**Extracted text**:
***
United States: the Strangelove Doctrine
By Pascal Boniface*
Le Monde Diplomatique
Mention nuclear proliferation and people think of North Korea or Iran: But what about the United States? The Bush administration plans to use nuclear weapons even against countries without them. It also intends to enrich its massive arsenal with new high-precision bombs.
The United States Strategic Command, which is in charge of the US nuclear arsenal, held a high-security meeting at a base in Nebraska in August to plan for the purchase of a new generation of nuclear weapons. More than 150 high-level specialists took part, among them members of the US administration, directors of the three main US nuclear laboratories (Los Alamos, Sandia and Lawrence Livermore), high-ranking Air Force and Strategic Command officers, industrialists and business specialists. However, Congressional observers were kept out (1).
The aim of this exclusive brainstorming was to diversify the nuclear options available to US planners. The idea is to stock up on high-precision but low-intensity weapons, capable of penetrating deep underground to destroy bunkers and shelters. The Pentagon no longer limits itself to listing the missiles and bombers possessed by foreign countries that pose a threat to US security. It has gone so far as to draw up a list of 70 countries equipped with a total of more than 1,400 missile command posts or underground weapons of mass destruction installations (2). Those it considers dictators, hidden away in their bunkers, have given US defence chiefs a cold sweat. The crux of the problem is the reduction of the collateral damage that attacks on such sites might cause.
So the US army is looking for a new kind of weapon that will "contribute to our ability to prevent attacks by deterring them", as Keith Payne puts it. He was Deputy Assistant Secretary of Defence until May 2003; then he joined a thinktank, the National Institute for Public Policy. He believes that weapons of this kind could deter potential enemies from building underground installations but says: "It's not worth the investment" (3).
This would be the first time the expansion of one country's arsenal stalled the military efforts of its official enemies. We know from strategic history that this hasn't happened before. When one country accelerates its weapons programmes, especially if, like the US, it is seen as being aggressive against the weak, its potential adversaries necessarily make efforts to catch up or find a way around the threat.
Other US defence chiefs share Payne's opinions. Pentagon spokesman Michael Shavers suggests that the US deal with emerging threats. Paul Robinson, director of the Sandia laboratory, says the US would have more chance of deterring attacks from adversaries if the distinction between nuclear and conventional weapons became more blurred. He says the US should consider "combinations of conventional and/or nuclear attacks for pre-emption or retaliation" (4).
***
**Required task A**:
Answer these about the article on US nuclear doctrine:
(i) In which state and month did the Strategic Command hold its high-security meeting?
(ii) How many countries appear on the Pentagon's list of countries with underground installations?
(iii) Who is named as director of the Sandia laboratory?
**Required task B**: Could you return the passage of the article on US nuclear doctrine from "This would be" up to and including "around the threat.", word for word?
**Required task C**: Can you resume the article on US nuclear doctrine after its last paragraph and carry it forward?
The listing has nothing to do with the article on US nuclear doctrine.

**Information shown**:
***
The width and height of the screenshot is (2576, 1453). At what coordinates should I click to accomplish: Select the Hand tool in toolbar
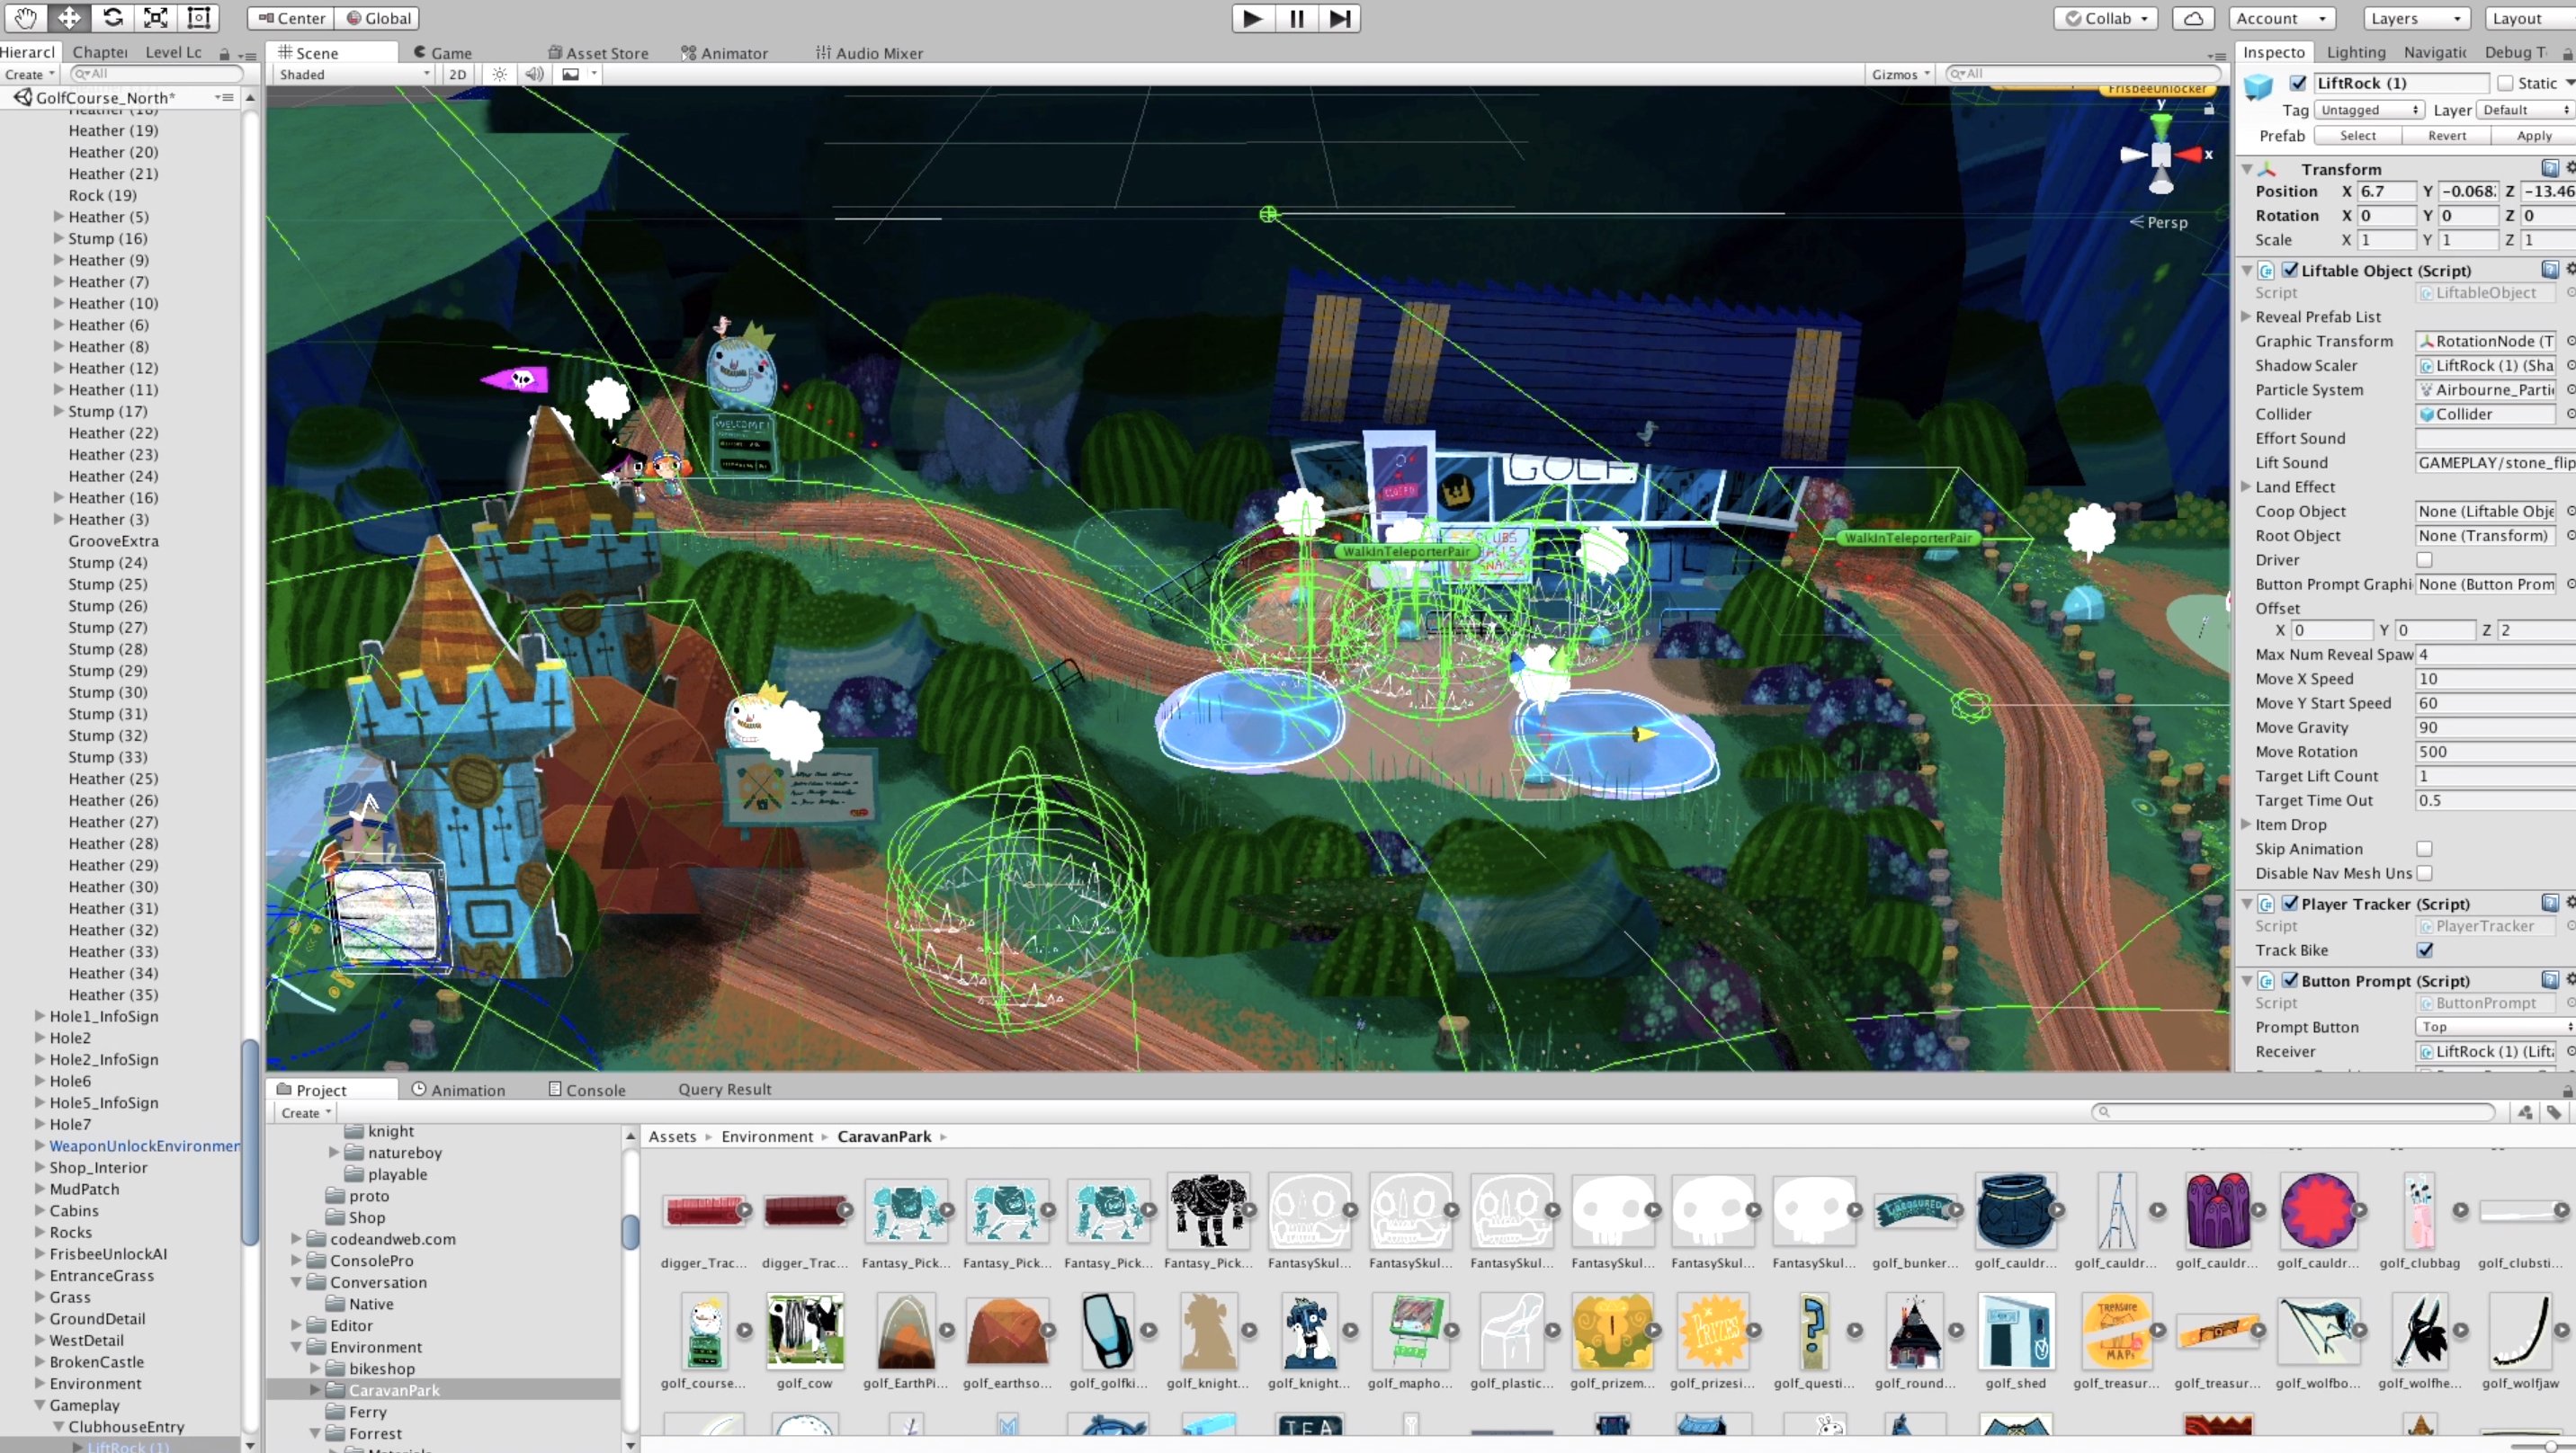pos(24,17)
***
**Written answer A**:
(i) Nebraska, in August.
(ii) 70.
(iii) Paul Robinson.

**Written answer B**:
This would be the first time the expansion of one country's arsenal stalled the military efforts of its official enemies. We know from strategic history that this hasn't happened before. When one country accelerates its weapons programmes, especially if, like the US, it is seen as being aggressive against the weak, its potential adversaries necessarily make efforts to catch up or find a way around the threat.

**Written answer C**:
We are a long way from President George Bush's statement - that the US needed unilaterally to reduce its nuclear arsenal - on 23 May 2000 during his election campaign, when he said "these unneeded weapons are the expensive relics of dead conflicts" (5). Partisans of weapons control, who have fallen from favour in Washington, have good reason to be worried, while US nuclear laboratories, which not long ago feared they would have to cut back programmes, anticipate good times. This nuclear strategy is not surprising. It follows from developments already under way. As early as September 1996 Bill Clinton signed a presidential directive revoking the commitment made in 1978 not to use nuclear weapons against countries that did not possess any.
In January 2002 the Secretary of State for Defence, Donald Rumsfeld, submitted a nuclear posture review to Congress. The idea of strategically developing a renewal plan for the US arsenal was already central. The document said that the US now had to face a wider variety of dangers from different horizons, not always foreseeable. The Pentagon felt that that the existing arsenal did not include precise enough weapons: the arms the US possessed, though extremely powerful, were insufficiently capable of penetrating underground. Hence the need for new weapons to destroy deep-level bunkers while limiting collateral damage. The report cited 1,400 subterranean targets. Conventional weapons were felt to have insufficient penetration to destroy these. To guarantee the longevity of long-range weapons as well as producing new nuclear warheads, it might be necessary to resume nuclear testing.
Stripped of their Soviet adversary, Pentagon chiefs were desperately looking for a replacement enemy to justify the continuation of their programmes. The review listed seven countries against which new-generation tactical nuclear weapons could be used: Russia, China, Iraq, Iran, North Korea, Libya and Syria (6).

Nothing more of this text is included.